Before an LLM can process any text, that text must be converted into numbers. This conversion -- tokenization -- is far more nuanced than simply splitting text into words. The choice of tokenization algorithm affects model performance, multilingual capability, vocabulary efficiency, and even the cost of using the model. Understanding tokenization is essential for anyone working with LLMs.
Why Not Just Use Words?
Word-level tokenization seems intuitive but has critical problems. English alone has over a million distinct word forms when you count inflections, compounds, and proper nouns. A word-level vocabulary would be enormous, making the embedding matrix and output layer impractically large. Worse, any word not in the vocabulary becomes an unknown [UNK] token, losing all information about it.
Character-level tokenization solves the vocabulary problem (you only need about 256 characters) but creates extremely long sequences. The sentence "attention mechanism" becomes 19 characters instead of 2 words, dramatically increasing computation and making it harder for the model to learn word-level patterns.
Subword tokenization strikes the ideal balance: common words are kept as single tokens, while rare words are split into meaningful subword pieces. "Unhappiness" might become ["un", "happiness"] or ["un", "happi", "ness"], preserving morphological information while keeping the vocabulary manageable.
Subword tokenization is the Goldilocks solution: not too fine-grained like characters, not too coarse like words, but just right for capturing both common patterns and rare words.
Byte Pair Encoding (BPE)
BPE, originally a data compression algorithm, is the most widely used tokenization method for LLMs (used by GPT, LLaMA, and others). The training process is straightforward:
- Start with a vocabulary of individual characters (or bytes)
- Count every pair of adjacent tokens in the training corpus
- Merge the most frequent pair into a new token
- Repeat steps 2-3 until reaching the desired vocabulary size
For example, if "th" appears most frequently, it becomes a single token. Then if "the" is most frequent, it becomes one token. The process builds up from characters to common subwords to common words.
GPT-2 introduced byte-level BPE, which starts from individual bytes (256 possible values) rather than Unicode characters. This guarantees that any text can be tokenized without ever producing an unknown token, since any byte sequence can be represented.
Key Takeaway
BPE builds vocabulary by iteratively merging the most frequent character pairs. Byte-level BPE ensures any text can be tokenized without unknown tokens, making it robust for multilingual and code inputs.
WordPiece
WordPiece, used by BERT and other Google models, is similar to BPE but differs in how it selects merges. Instead of choosing the most frequent pair, WordPiece selects the pair that maximally increases the likelihood of the training data. This means it prioritizes merges that make the overall encoding more statistically efficient, not just the most common ones.
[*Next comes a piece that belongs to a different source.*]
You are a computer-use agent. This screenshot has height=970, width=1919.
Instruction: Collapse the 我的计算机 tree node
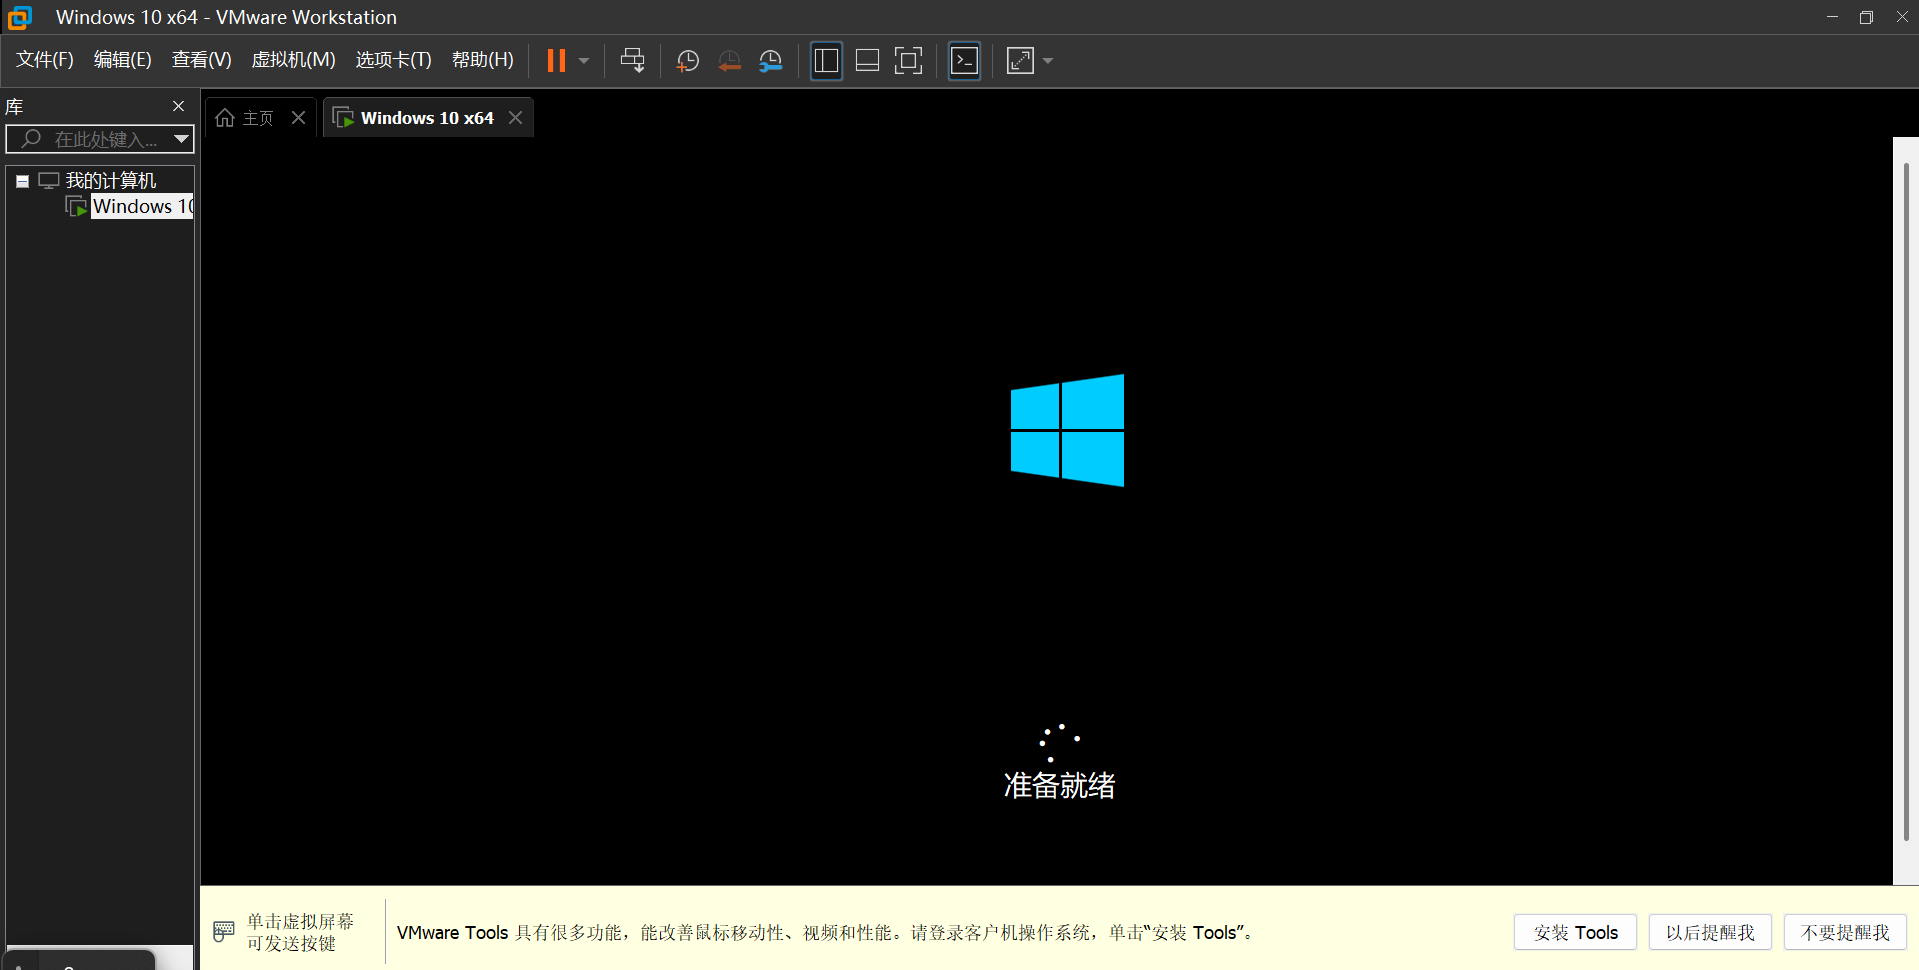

WordPiece marks subword continuations with a special "##" prefix. The word "playing" might be tokenized as ["play", "##ing"], where "##" indicates that "ing" is a continuation of a previous token, not a standalone word.
SentencePiece
SentencePiece, developed by Google, takes a different approach: it treats the input as a raw byte stream without assuming any pre-tokenization (like splitting on spaces). This is critical for languages like Japanese and Chinese that do not use spaces between words.
SentencePiece implements both BPE and a unigram language model algorithm. The unigram approach starts with a large vocabulary and iteratively removes tokens that least affect the overall encoding probability, eventually reaching the target vocabulary size.
SentencePiece is used by LLaMA, T5, and many multilingual models because of its language-agnostic design.
Vocabulary Size and Its Impact
The choice of vocabulary size involves trade-offs:
- Smaller vocabulary (e.g., 32K): Less memory for embeddings, but common words may be split into more tokens, increasing sequence length
- Larger vocabulary (e.g., 128K): More words are single tokens (shorter sequences), but the embedding matrix is larger and rare tokens get less training signal
Common vocabulary sizes: GPT-2 uses 50,257 tokens. LLaMA 2 uses 32,000 tokens. LLaMA 3 expanded to 128,000 tokens, significantly improving multilingual efficiency and code tokenization.
Why Tokenization Affects Cost and Performance
Tokenization has direct practical implications:
- Cost: API pricing is per token. Inefficient tokenization means more tokens for the same text, costing more money.
- Context usage: More tokens per message means less room in the context window for conversation history or documents.
- Multilingual equity: Tokenizers trained primarily on English can require 3-5x more tokens for the same text in other languages, making non-English usage more expensive and less efficient.
- Code handling: Poor code tokenization can split common patterns (like indentation) into many tokens, wasting context and compute.
Key Takeaway
Tokenization is not just a preprocessing step -- it directly affects model cost, context efficiency, multilingual performance, and coding ability. Choosing the right tokenizer and vocabulary size is a critical design decision for any LLM.
The tokenization landscape continues to evolve. Research into more efficient encodings, better multilingual support, and specialized tokenizers for code and structured data continues to improve how LLMs interface with human language.